1. An immunogenic composition comprising a Chlamydial major outer membrane protein, or an immunogenic fragment thereof, from at least one Chlamydial serovar and an adjuvant, characterized in that the adjuvant comprises at least the product E6020 having CAS Registry Number 287180-63-6.

2. The composition of claim 1, comprising at least one carrier system.

3. The composition of claim 2, wherein the carrier system comprises an emulsion, preferably an oil-in-water emulsion.

4. The composition of claim 2, wherein the carrier system comprises a mineral particle, and preferably an aluminum salt.

5. The composition of claim 3, wherein the carrier system comprises a mineral particle, and preferably an aluminum salt.

6. The composition of claim 1, comprising at least an immunostimulant, and optionally a Toll-like receptor 7/8 agonist.

7. The composition of claim 1, wherein the major outer membrane protein is from at least one serovar of C. trachomatis.

8. The composition of claim 7, wherein the major outer membrane protein is selected from C. trachomatis serovars: E, D, F, G, H, I, J, K, L1, L2, and L3.

9. The composition of claim 8 wherein the major outer membrane protein is from serovar E.

10. The composition of claim 1 wherein the major outer membrane protein is recombinantly derived.

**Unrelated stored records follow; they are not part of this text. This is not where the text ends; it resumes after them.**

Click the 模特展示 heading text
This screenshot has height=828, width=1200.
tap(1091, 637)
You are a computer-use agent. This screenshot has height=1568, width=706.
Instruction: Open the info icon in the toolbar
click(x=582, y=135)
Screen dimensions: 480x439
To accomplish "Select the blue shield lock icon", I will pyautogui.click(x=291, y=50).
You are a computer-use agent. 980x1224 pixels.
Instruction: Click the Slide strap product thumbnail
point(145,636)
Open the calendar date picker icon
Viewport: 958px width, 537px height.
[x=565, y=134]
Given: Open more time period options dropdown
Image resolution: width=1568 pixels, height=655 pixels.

11. The composition of claim 7, comprising at least three major outer membrane proteins from C. trachomatis each selected from serovars: E, D, F, G, H, I, J, K, L1, L2, and L3.

12. The composition of claim 11, wherein the composition comprises three major outer membrane proteins, one from serovar E, one from serovar D and one from serovar F.

13-15. (canceled)

16. A method of eliciting an immune response in a subject, comprising administering to the subject an effective amount of a composition comprising a Chlamydial major outer membrane protein, or an immunogenic fragment thereof, from at least one Chlamydial serovar and an adjuvant, characterized in that the adjuvant comprises at least the product E6020 having CAS Registry Number 287180-63-6.

17. A method of manufacturing a vaccine comprising (a) preparing an oil-in-water emulsion that comprises the product E6020 having CAS Registry Number 287180-63-6, (b) adding to the prepared emulsion a Chlamydia major outer membrane protein from at least one Chlamydial serovar.